I need to optimize a vector image with filled shapes constructed from bezier lines. Input image and how shapes look when separated:

I want to optimize the image by removing unnecessary lines and relying on stacking of shapes to preserve the look, but with much fewer vertices. Result shapes should look like this:

This problem can probably be broken down into separate steps:

1. Detecting stacked lines. This is more or less straightforward: calculate points along a line, find vertices along them. If vertices are stacked, it becomes trivial.

2. Finding bezier paths through filled areas of other shapes. An algorithm for this is likely to already exist, but I don't know it. (I really need help here.) Also it's unclear what shapes to go under. Maybe I should solve all possibilities and compare. It'll probably become clearer once I get to it. (Hints/suggestions are welcome.)

3. Finding optimal order of stacking so that the number of vertices is minimal. This sounds painful for someone not heavily into algorithms like me, but this seems to be some sort of minimization of number of vertices through different "paths", so can be done. (Correct me if I'm wrong.)

4. If a shape has a hole in it, it probably means that everything inside is to be stacked on top of it, so it's a separate simple case in which no extra calculations are needed.

Overall, the second point seems to be the most (the only?) problematic, so I need a nudge in the right direction.

In terms of the sample image, how do I find a bezier path for the potentially obscured part of the green shape to go through the blue shape (and optionally the yellow shape) and vice versa, for the blue one to go through the green one? I don't need the path to be the shortest one, I need it to have the least vertices in it.

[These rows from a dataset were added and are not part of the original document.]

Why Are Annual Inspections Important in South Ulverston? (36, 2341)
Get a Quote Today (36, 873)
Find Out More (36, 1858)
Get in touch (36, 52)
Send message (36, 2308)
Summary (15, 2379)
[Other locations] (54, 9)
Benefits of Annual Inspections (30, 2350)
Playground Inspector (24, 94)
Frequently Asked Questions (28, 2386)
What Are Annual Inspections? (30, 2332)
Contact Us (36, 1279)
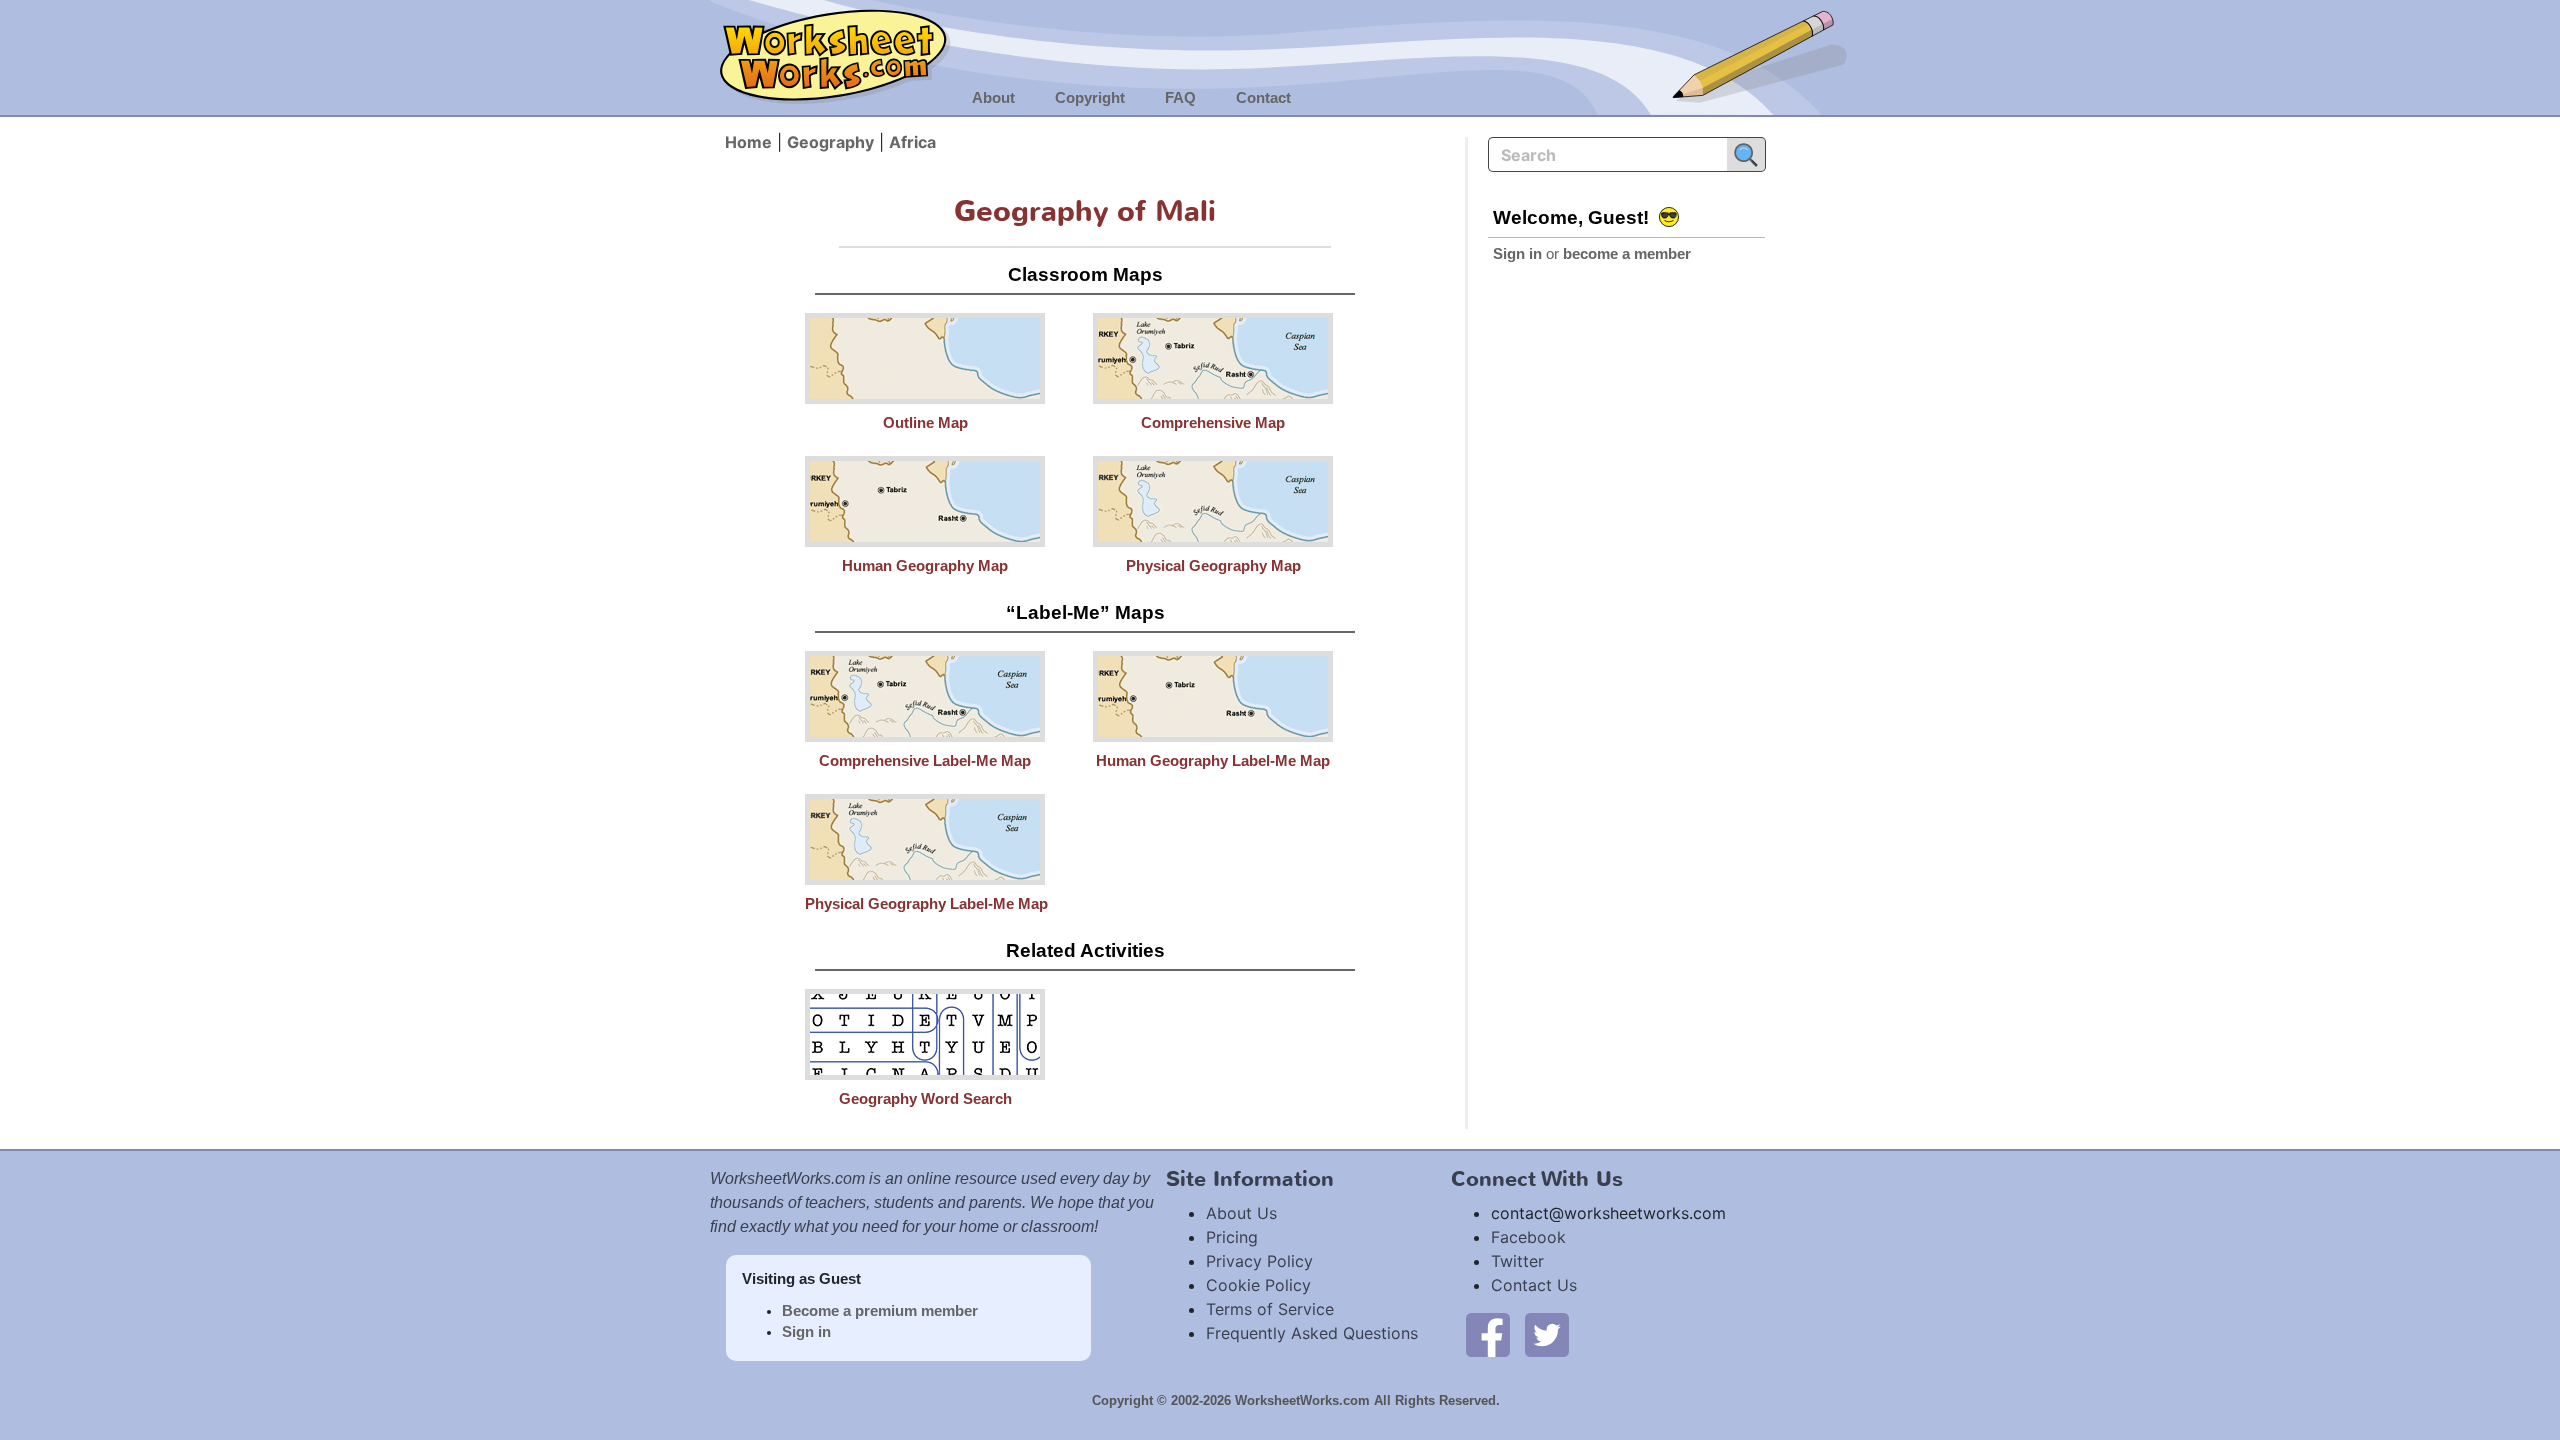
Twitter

Essentially, I need to find these paths with minimum number of vertices. Feel free to ignore the rest as irrelevant context.

I see multiple questions that are difficult in their own right here. Some thoughts:

Working directly with Bézier curves seems difficult. My suggestion would be to approximate them by polygons, or maybe by pairs of polygons, one sampled and one inscribed. If the latter, you’ll need to consider the second derivative of the curve to determine whether it’s convex or concave or if it transitions from one to the other (cut it at the inflection point if so).

The curve direction can identify a hole. If the boundary curves are oriented so that the right hand side is inside the shape, then the counterclockwise curves represent holes. For simple Bézier shapes, every shape containing part of the corresponding clockwise boundary must be stacked in front. Clockwise/counterclockwise direction of a simple polygon can be tested via signed area.

Curve simplification is a shortest path problem, but the metric is not Euclidean. Suppose that we know the stacking order of some simple polygons. Given one of these polygons P, we form the polygon Q consisting of the union of P and every polygon in front of P that intersects it. We want to continuously deform the parts of the boundary of P that lie in the interior of Q so as to minimize the number of edges. For each part, we should be able to simulate a breadth-first search from one endpoint to the other in the implicit infinite graph via visibility algorithms.

Optimizing the stacking order feels NP-hard. I haven’t worked out a reduction; this is just my gut feeling as a credentialed algorithm designer knowing that a seemingly simpler ordering problem – feedback arc set – is NP-hard, and that simple polygons offer a lot of freedom for constructing gadgets. My suggestion in practice would be to compute the convex hull of each polygon and declare that the order of two polygons whose hulls do not intersect does not matter. Take the complement of this graph and enumerate its orientations that do not contain a cycle (there are efficient algorithms for this). For each orientation, perform a topological sort to extend it to a total order and then optimize the curves accordingly. If this is still too expensive, I’d reach for a genetic algorithm, specifically BRKGA with the natural decoder (each chromosome contains one number per shape; sort the shapes by number).